For many, Channel 4’s A Place in the Sun is a favourite “we can only dream” property programme. Couples jetting off to sunnier climes before making the big decision. “Do we relocate to that four-bed villa with its own pool and spectacular sea views”, or “Do we stay put in our four-bed semi just down the road from the grandchildren?” Aside from the timewasters who revel in their 60 minutes of TV fame, for those that take the plunge, it is a life-changing decision. For those that don’t have a hefty bank balance, or a good retirement income, it is also a career-changing one.
This is the situation I found myself in when I first joined the Difference Collective.
Following my partner’s diagnosis of a slow- growing, but terminal cancer, it was time to up-sticks and move to Spain. Here the pace of life and good weather has done wonders for his health. However, this necessitated giving up full-time employment. Being part of the Difference Collective, and having access to its 50+ network of expert consultants, made this an easier step into the unknown than anticipated.
Professionally, adopting flexible working has been nothing but a positive experience. As for many of my Difference Collective colleagues, it has also enabled further development of two passions of mine – advancing patient involvement in all aspects of their health and care, and tackling the injustice of health inequalities.
Pro-bono support for Health Technology International’s (HTAi) Patient and Citizen Involvement in HTA Interest Group (PCIG), and ongoing pro-bono support as Director of Communications for New NHS Alliance, has enabled this.
For Difference Collective colleague Lottie Williams, working flexibly has allowed her to study part time for a diploma in nutritional therapy. Commenting on her flex for professional growth, Lottie said, “Being able to take breaks from work to allow me to focus on my exams, and generally having the flex to establish a working pattern that works for my clients’ needs, and my study commitments, has been crucial over the last three years. My clients have also benefitted from my studies. The scientific rigour of the course has built my confidence in navigating data publications, while the hands-on clinical experience has allowed me to experience effective behaviour change, something we’re trying to effect on behalf of a lot of clients. I think it’s been a win-win for both me and the people I work with!”

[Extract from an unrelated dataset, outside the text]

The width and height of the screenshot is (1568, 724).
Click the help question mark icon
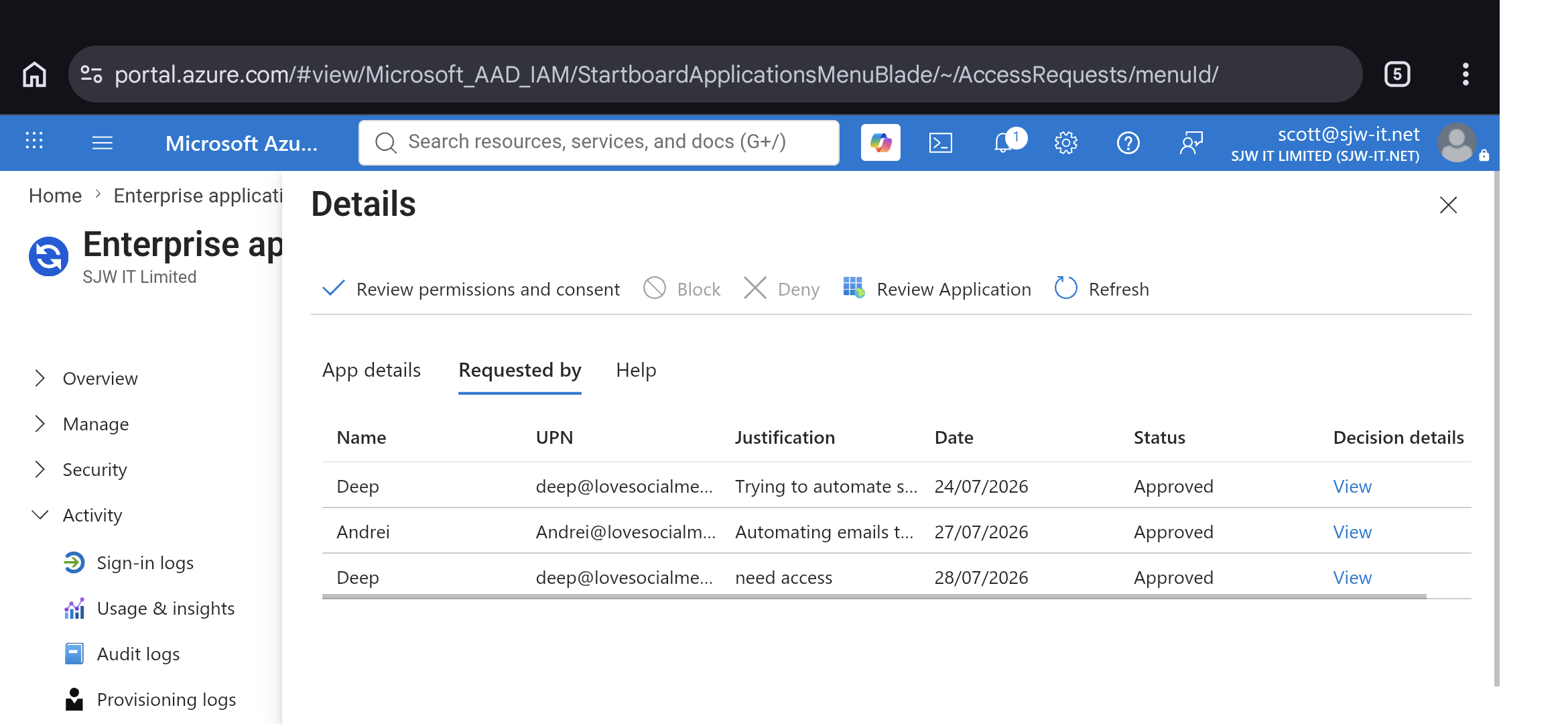pos(1128,142)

Pro-bono, or similar expertise-enhancing activities, enables the Difference Collective members to bring unique thinking to our clients. Insight that may not be possible to gain when in full-time employment. The pressure to bill, as well as a need to focus on the core business, often limits opportunities to devote time to professional development through study or pro-bono work.

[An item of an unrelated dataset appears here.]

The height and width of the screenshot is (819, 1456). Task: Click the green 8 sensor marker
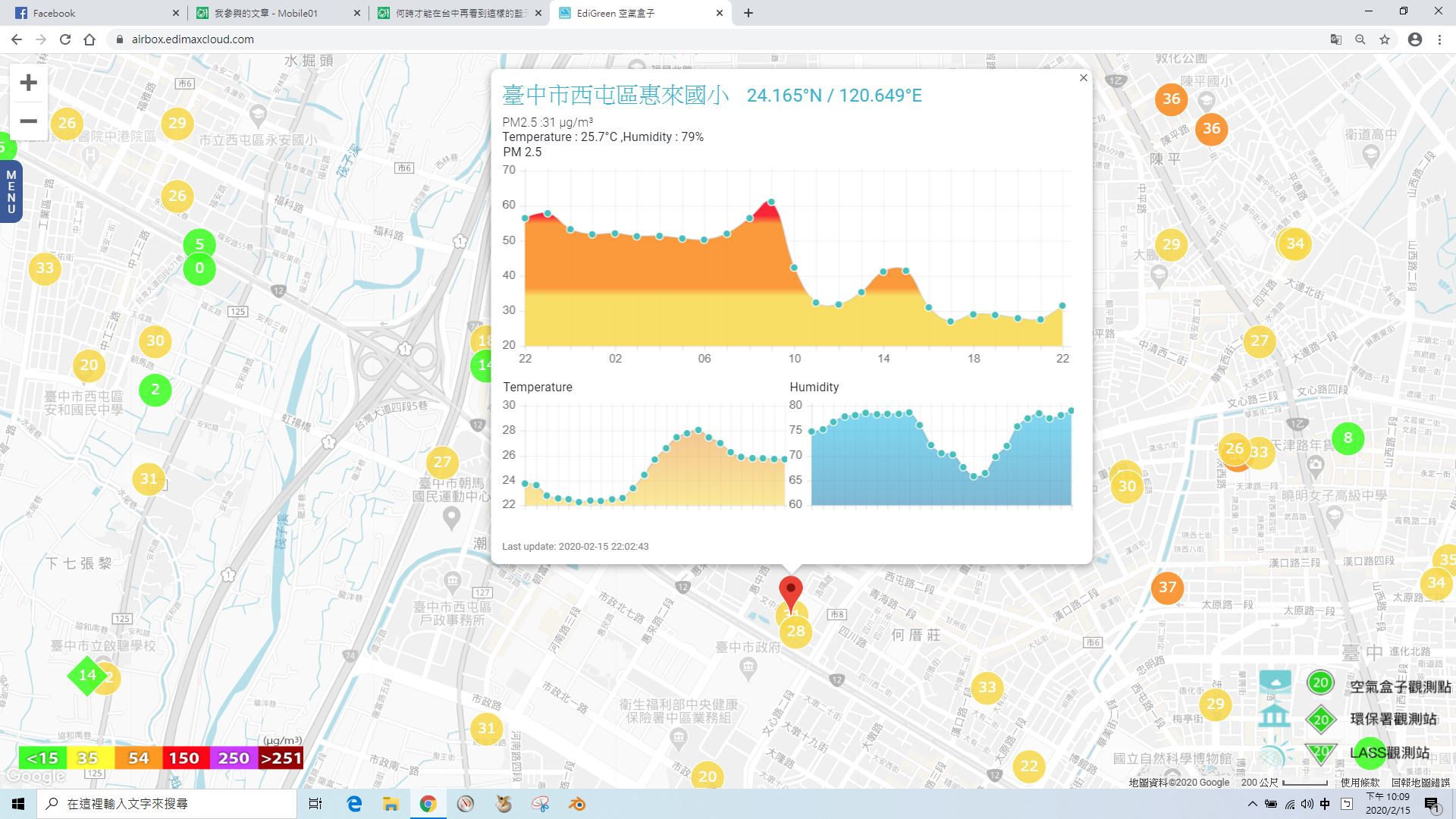[1348, 438]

For me, working and living in Spain has nothing to do with ‘Sun, Sea, Sand and Sangria’. Indeed, flexible working has enabled me to see how our industry can enhance ‘life, health and wellbeing’ through a different lens. Something that – unlike a tan – will stay with me forever, regardless of locality or role.
About the author
Neil is an accomplished communication professional with 30 years’ experience in the healthcare and associated sectors. More recently, his focus has been on patient involvement in all aspects of their health and care and he has a deep understanding of the science behind, and practicalities of, delivering meaningful patient involvement. Neil is also a communications consultant to the New NHS Alliance. Neil is the first international member of the Collective and chooses to #WorkDifferently from his home in Spain.